Direction
How many lines in the entries below contain the word "what"? Case counts; give only the number.

Text and element pointing records:
-.-.-

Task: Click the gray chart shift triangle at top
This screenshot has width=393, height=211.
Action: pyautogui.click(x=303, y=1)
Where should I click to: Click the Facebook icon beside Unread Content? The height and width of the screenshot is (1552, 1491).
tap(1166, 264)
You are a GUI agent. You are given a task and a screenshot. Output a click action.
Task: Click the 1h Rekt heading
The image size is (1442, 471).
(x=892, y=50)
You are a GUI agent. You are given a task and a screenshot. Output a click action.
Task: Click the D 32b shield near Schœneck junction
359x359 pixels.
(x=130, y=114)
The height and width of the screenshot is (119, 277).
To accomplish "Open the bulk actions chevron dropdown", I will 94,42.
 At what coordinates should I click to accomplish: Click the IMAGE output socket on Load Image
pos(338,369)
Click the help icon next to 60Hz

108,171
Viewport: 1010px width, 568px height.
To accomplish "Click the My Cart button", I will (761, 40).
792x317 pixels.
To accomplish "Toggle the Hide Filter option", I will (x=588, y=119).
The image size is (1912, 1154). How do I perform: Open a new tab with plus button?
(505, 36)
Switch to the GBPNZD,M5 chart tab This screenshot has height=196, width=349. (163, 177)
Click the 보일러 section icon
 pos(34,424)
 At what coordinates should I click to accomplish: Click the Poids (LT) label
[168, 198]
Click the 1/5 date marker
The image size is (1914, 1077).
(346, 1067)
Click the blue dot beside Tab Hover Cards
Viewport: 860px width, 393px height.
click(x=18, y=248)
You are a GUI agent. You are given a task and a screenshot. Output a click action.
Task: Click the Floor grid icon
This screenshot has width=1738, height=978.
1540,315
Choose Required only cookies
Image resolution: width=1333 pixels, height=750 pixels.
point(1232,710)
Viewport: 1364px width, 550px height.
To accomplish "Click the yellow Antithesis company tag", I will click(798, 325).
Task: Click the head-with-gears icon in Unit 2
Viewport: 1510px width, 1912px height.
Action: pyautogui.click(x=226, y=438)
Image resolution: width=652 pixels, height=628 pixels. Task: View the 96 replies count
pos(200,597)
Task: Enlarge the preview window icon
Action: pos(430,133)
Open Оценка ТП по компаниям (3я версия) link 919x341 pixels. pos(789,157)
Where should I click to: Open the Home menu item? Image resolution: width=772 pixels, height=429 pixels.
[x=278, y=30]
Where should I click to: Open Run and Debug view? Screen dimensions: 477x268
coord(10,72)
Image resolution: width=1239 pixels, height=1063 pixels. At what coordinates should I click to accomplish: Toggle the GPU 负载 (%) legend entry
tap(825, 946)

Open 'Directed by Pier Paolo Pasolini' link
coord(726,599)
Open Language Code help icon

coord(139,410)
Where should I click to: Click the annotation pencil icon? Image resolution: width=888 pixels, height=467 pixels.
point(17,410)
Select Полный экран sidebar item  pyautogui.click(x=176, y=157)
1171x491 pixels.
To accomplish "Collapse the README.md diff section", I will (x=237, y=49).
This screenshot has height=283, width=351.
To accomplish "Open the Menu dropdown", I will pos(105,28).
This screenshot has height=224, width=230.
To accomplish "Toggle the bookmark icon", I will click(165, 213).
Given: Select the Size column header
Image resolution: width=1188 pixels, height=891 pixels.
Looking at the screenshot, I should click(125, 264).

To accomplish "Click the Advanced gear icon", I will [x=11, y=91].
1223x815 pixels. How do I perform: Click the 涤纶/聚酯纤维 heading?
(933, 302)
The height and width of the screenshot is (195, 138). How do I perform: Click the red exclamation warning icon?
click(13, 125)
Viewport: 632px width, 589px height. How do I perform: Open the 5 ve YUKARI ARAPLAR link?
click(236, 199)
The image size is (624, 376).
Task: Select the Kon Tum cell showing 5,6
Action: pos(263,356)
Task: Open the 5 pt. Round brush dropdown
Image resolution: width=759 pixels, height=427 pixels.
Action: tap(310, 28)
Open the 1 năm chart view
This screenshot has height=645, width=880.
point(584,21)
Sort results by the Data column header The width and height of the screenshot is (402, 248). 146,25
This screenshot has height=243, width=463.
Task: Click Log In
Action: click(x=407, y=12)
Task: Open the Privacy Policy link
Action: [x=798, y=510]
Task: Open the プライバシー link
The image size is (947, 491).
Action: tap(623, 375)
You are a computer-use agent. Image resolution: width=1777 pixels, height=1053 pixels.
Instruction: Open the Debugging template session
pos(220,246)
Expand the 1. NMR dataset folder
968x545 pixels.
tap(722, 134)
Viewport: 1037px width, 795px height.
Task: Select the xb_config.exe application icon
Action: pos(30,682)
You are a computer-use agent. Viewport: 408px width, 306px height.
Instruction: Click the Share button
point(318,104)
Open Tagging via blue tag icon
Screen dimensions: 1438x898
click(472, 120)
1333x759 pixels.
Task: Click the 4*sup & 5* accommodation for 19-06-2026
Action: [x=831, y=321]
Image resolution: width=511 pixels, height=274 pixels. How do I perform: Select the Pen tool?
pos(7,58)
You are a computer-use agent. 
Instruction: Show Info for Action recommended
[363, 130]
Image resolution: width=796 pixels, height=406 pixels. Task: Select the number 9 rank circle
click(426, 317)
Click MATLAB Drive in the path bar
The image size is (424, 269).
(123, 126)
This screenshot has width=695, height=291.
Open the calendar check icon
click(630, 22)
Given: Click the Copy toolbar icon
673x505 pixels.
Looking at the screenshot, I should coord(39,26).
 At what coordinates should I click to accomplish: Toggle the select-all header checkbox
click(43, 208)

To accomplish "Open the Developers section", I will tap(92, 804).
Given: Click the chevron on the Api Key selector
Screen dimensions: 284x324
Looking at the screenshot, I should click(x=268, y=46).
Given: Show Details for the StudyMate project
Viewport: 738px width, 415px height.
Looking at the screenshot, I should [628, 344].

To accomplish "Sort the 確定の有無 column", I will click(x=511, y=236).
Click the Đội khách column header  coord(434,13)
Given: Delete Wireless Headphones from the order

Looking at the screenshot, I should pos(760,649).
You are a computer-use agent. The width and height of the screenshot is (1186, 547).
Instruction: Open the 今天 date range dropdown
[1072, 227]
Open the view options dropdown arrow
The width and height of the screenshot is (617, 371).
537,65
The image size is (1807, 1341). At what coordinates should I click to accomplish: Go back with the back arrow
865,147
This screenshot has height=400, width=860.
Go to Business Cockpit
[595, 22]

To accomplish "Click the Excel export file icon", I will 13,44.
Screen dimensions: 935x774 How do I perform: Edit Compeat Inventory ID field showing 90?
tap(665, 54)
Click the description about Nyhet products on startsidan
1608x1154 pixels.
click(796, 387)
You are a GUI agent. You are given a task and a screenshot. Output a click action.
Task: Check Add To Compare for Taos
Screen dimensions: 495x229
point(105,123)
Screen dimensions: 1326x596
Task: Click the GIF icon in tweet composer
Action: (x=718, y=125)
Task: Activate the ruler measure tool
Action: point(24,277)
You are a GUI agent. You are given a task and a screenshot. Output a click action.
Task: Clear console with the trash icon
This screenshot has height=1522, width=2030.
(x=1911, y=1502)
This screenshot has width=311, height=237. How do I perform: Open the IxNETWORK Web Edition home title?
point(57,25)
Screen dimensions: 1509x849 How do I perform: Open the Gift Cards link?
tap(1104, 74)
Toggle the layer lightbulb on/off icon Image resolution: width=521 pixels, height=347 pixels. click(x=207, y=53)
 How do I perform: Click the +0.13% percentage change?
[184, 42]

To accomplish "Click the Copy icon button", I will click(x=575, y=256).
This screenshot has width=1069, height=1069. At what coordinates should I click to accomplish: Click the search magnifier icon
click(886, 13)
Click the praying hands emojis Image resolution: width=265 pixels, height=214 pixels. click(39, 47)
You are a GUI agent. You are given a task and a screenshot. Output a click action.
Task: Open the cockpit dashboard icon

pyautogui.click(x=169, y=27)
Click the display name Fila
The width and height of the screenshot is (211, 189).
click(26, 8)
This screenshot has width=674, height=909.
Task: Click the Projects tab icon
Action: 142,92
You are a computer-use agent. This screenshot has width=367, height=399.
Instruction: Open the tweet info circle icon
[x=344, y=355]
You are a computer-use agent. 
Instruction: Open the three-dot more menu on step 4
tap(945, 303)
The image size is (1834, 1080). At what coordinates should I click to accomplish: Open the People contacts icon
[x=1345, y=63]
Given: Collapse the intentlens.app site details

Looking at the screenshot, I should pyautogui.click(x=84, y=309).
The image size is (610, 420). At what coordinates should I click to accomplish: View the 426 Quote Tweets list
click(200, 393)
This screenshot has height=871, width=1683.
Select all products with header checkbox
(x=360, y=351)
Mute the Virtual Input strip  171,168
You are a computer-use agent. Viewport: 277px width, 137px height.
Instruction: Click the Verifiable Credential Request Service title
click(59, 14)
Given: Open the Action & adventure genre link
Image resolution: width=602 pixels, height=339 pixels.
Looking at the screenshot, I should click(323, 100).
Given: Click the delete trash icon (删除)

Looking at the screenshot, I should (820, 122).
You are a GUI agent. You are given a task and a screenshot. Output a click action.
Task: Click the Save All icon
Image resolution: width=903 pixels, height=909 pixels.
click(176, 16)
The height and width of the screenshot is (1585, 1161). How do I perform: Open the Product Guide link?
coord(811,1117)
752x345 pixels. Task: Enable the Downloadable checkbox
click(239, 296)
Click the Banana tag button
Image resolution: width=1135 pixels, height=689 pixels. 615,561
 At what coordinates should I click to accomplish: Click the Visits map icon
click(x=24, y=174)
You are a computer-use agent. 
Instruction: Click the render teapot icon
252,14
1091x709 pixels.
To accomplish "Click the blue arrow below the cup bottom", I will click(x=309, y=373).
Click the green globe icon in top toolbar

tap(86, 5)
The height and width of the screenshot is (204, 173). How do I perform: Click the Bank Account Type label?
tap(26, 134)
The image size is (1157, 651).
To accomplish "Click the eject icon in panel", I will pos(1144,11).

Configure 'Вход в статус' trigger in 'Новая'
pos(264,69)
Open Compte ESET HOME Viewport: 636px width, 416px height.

-.-.-

Finished answer
9